Ceci dit, on n’a jamais eu de prétention à l’exhaustivité dans le Comix Club, au contraire même, on a toujours cherché à défendre la petite édition, et donc forcément on s’est efforcé de parler de ceux dont on ne parle pas habituellement, soit parce qu’ils ne sont pas dans l’actualité, soit parce qu’ils sont trop discrets. C’est sûrement anti-commercial, mais ça nous donnait une bonne raison d’exister. Mais je partage tes regrets sur l’absence d’une revue d’étude et d’opinion plus large, type les cahiers du cinéma. Ca a existé à la fin des années 80 avec les cahiers de la bande dessinée période Groensteen qui revendiquaient la filiation et voulaient construire une critique large et orientée, pour offrir une vision globale et exigente de la bande dessinée. Ca manque beaucoup, c’est sûr, et on voit ici que la bande dessinée n’est pas vraiment encore l’art mûr et reconnu qu’on veut bien nous décrire car quand il s’agit de l’étudier, d’y réfléchir, ça reste encore à l’initiative de quelques volontés individuelles et isolées. Pas d’éditeur qui ne s’y colle mis à part quelques indés comme nous, l’Asso, ou encore récemment Mécanique Générale. Qu’aucun éditeur dit ”commercial” ne s’y colle, c’est tout simplement ahurissant (je rappelle que les cahiers de la bande dessinée, c’était Glénat, qui pendant une ‑courte- période, a laissé quartier libre à l’équipe rédactionnelle). Je suis peut-etre un doux rêveur, mais il me semble qu’un ”gros” éditeur aurait tout à gagner dans un tel projet : ça ne coûte pas excessivement cher pour peu qu’on ne fasse pas dans la mégalomanie (et qu’on évite les kiosques), et cela peut entraîner de surprenantes et bénéfiques aventures pour peu qu’on laisse la liberté aux auteurs et aux critiques.

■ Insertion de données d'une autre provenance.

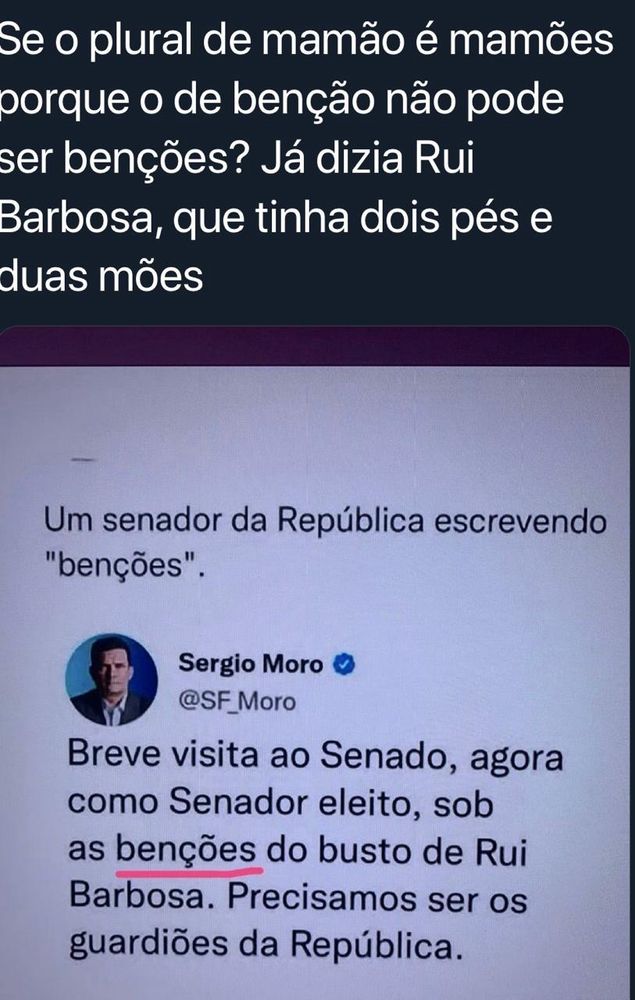Click the line 'Um senador da República escrevendo'
The image size is (635, 1000).
click(325, 522)
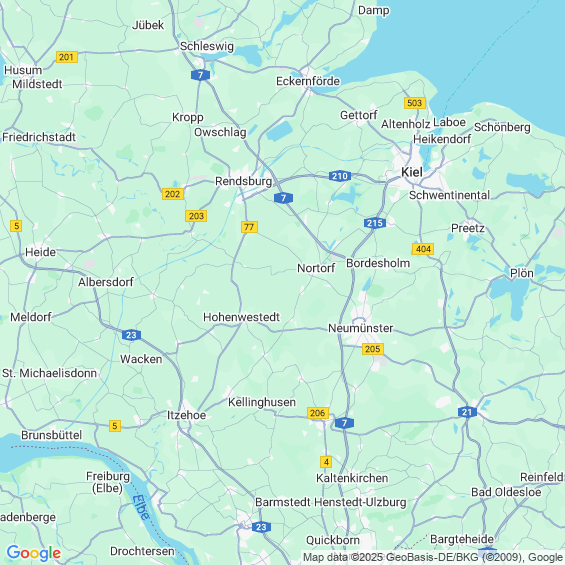Open the Google logo link
This screenshot has height=565, width=565.
pyautogui.click(x=34, y=553)
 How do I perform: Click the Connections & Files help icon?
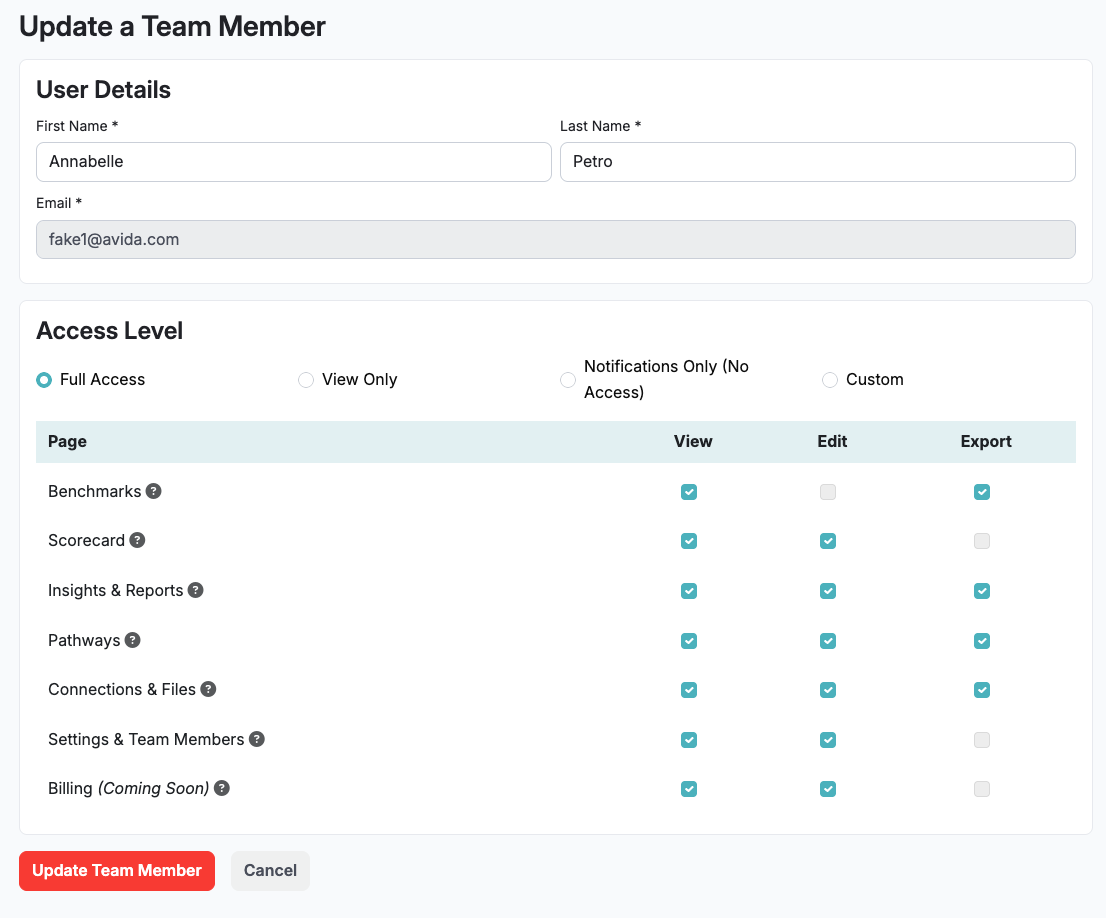tap(208, 689)
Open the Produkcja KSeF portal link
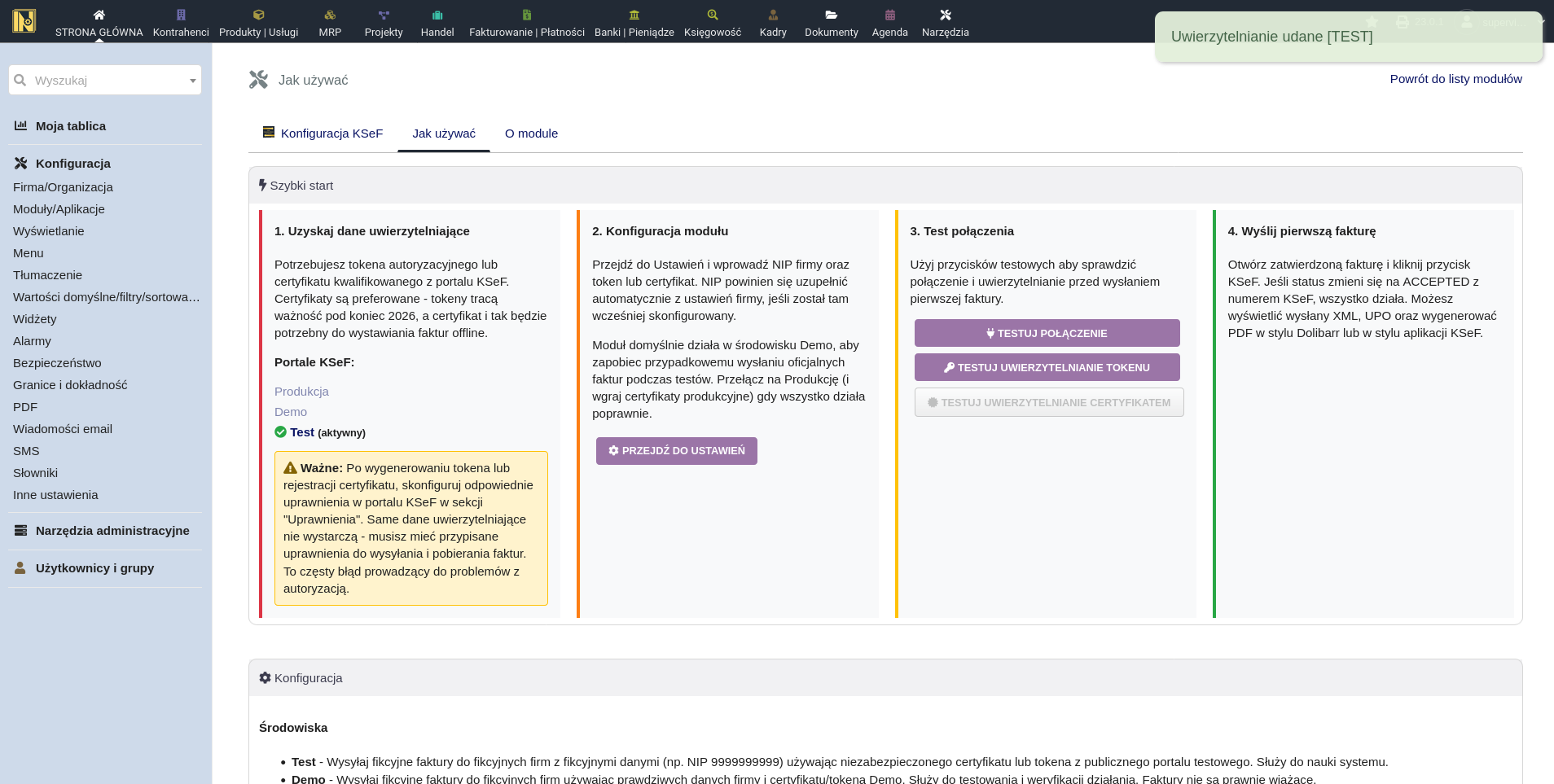This screenshot has height=784, width=1554. 301,392
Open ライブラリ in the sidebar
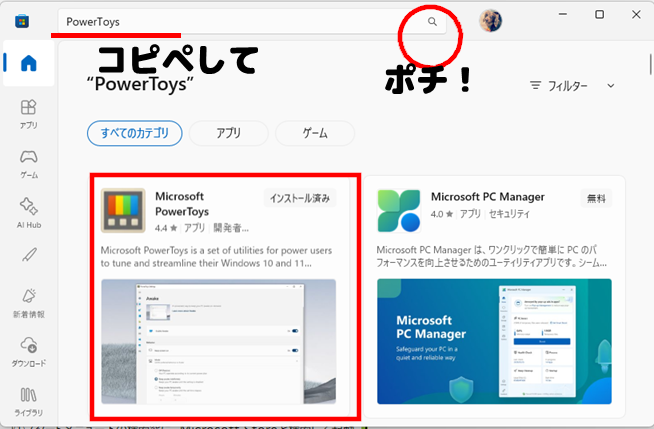The image size is (654, 429). click(29, 402)
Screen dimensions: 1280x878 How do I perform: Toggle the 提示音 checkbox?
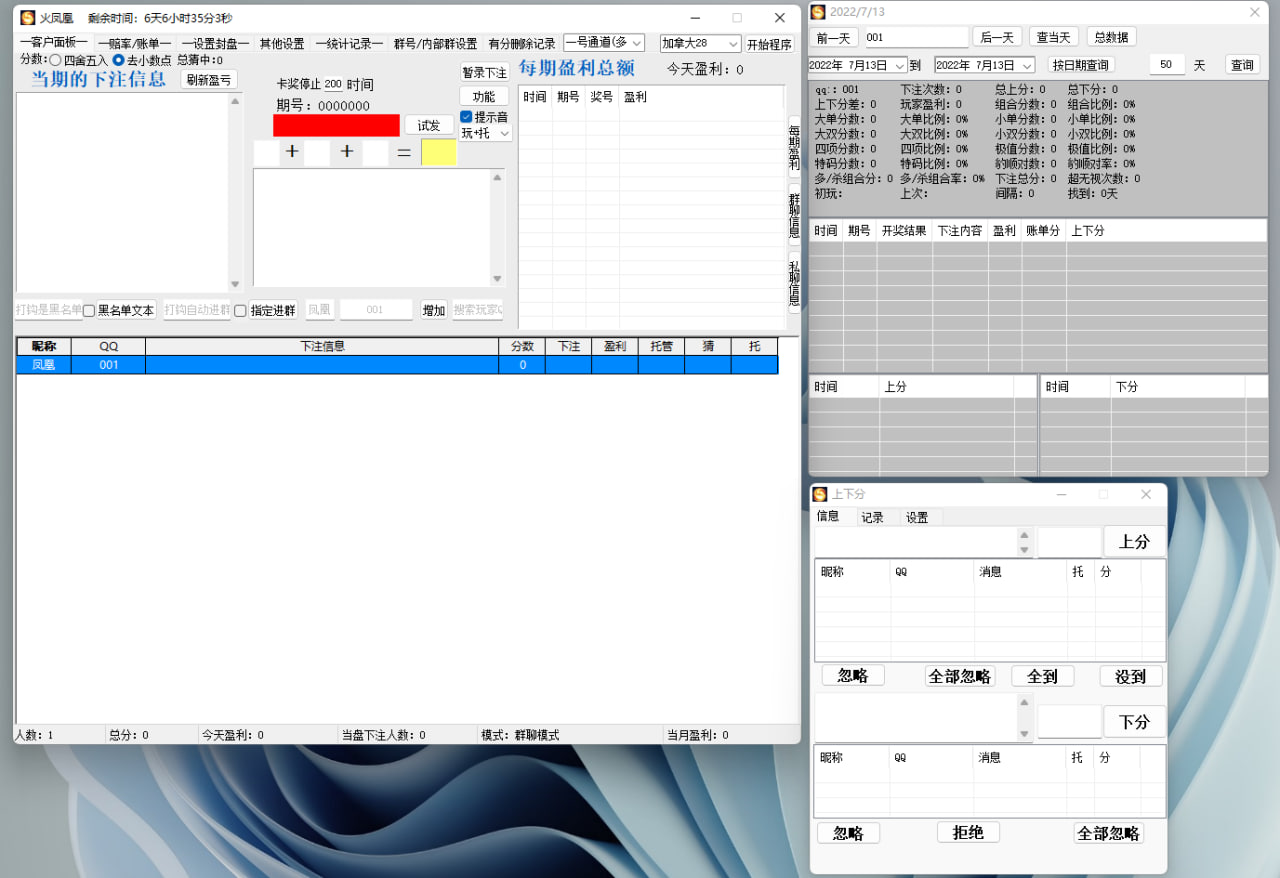click(467, 117)
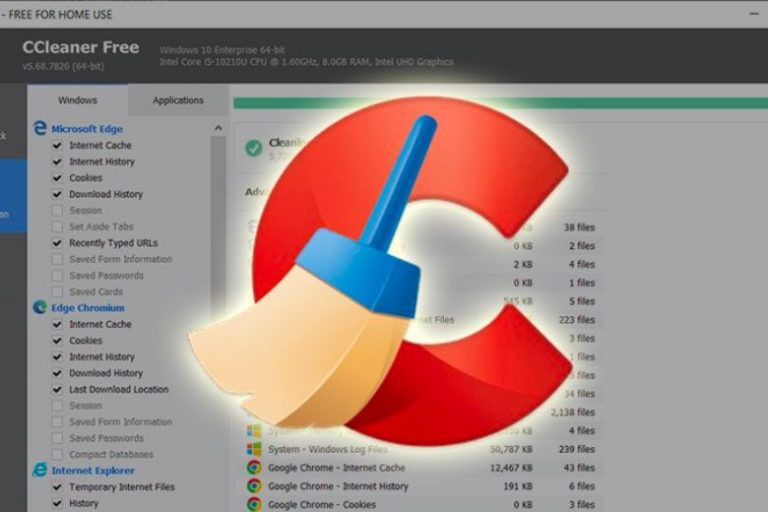Click Chrome icon next to Cookies result
The image size is (768, 512).
click(254, 505)
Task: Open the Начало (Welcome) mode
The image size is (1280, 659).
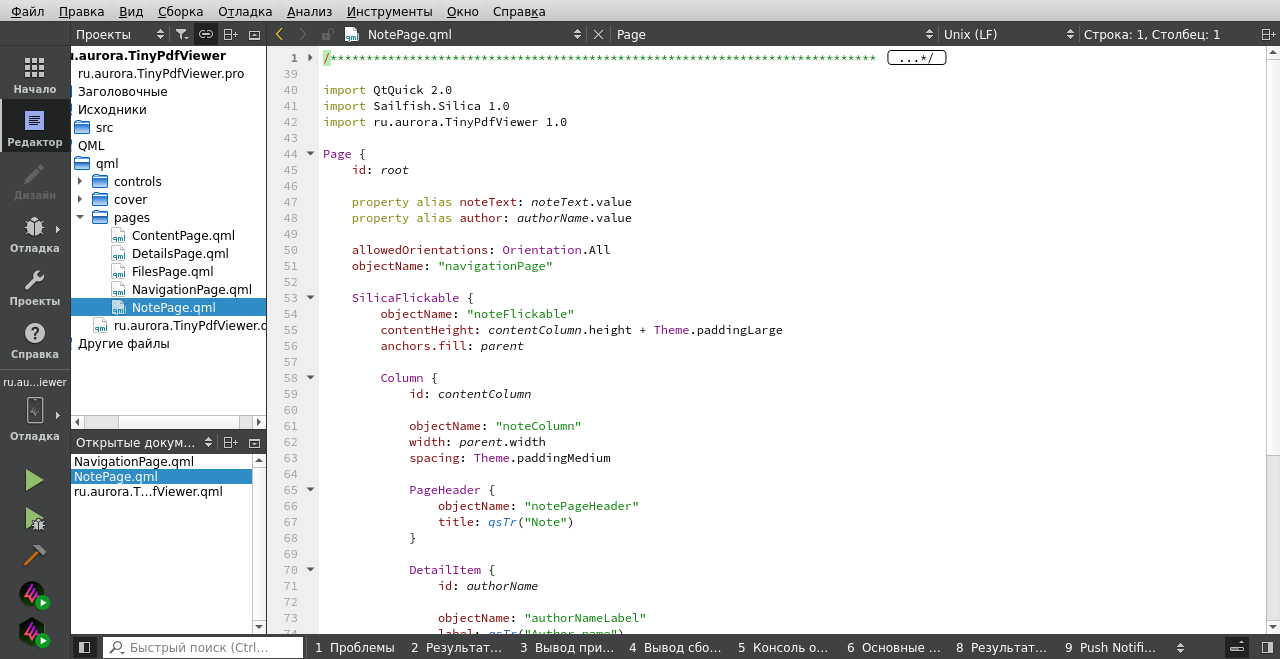Action: [x=35, y=75]
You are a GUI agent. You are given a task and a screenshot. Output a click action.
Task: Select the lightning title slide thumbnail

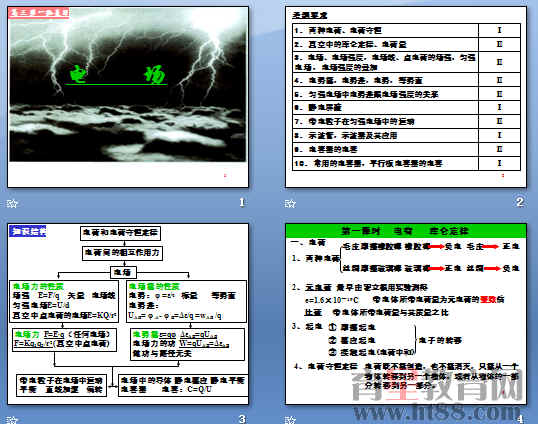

C’est une branche essentielle de tout art, cette capacité de construire un discours, une réflexion sur sa pratique, cela exprime la volonté d’exprimer une conscience de soi. La bande dessinée a cette particularité d’exprimer une conscience de soi parfaitement épisodique.
C’est ”A suivre” à tous les étages. A bientôt, donc !
Merci pour ces précisions éclairantes. Évidemment, je ne peux pas vous reprocher vos choix puisque je ne fais pas partie de l’équipe, c’était juste mes envies à moi que j’exprimais :-) Je pense que l’absence de critiques vient du fait que les gens mentalement orientés vers ce genre de choses s’orientent plus facilement vers la littérature (après tout un critique écrit) ou le cinéma (difficulté de la réalisation, mythologie des acteurs et du metteur en scène, argent…) que vers la BD qui demande une acrobatie compliquée : il faut pouvoir commenter un scénario, une narration et un dessin. Souvent le troisième point pose problème…
@Guillaume : belle prouesse pour qui :-)
@Big Ben : Ah d’accord. Je me disais aussi : ”Mais pourquoi ils font pas plutôt un ”Spécial Tibet” ?”.
Ils ne veulent pas fâcher les Chinois.
:-)
J’aime bien l’article wikipedia à propos des Cahiers de la bande dessinée, justement :
”En 1988, Groensteen commence à ressentir une certaine lassitude, d’autant que ses relations avec Jacques Glénat atteignent un degré de tension insupportable[2]. Ainsi, lors du Festival de Sierre, l’éditeur lui hurle en public : « Le travail que vous faites est nuisible à la profession ! ».
Ce qui est sûr, c’est que ça ne viendra pas des éditeurs… et c’est peut-être tant mieux ? Les cahiers du cinéma étaient une initiative de cinéphiles avant tout.
Oui, il y avait probablement un mélange de genres qui ne pouvait pas durer très longtemps.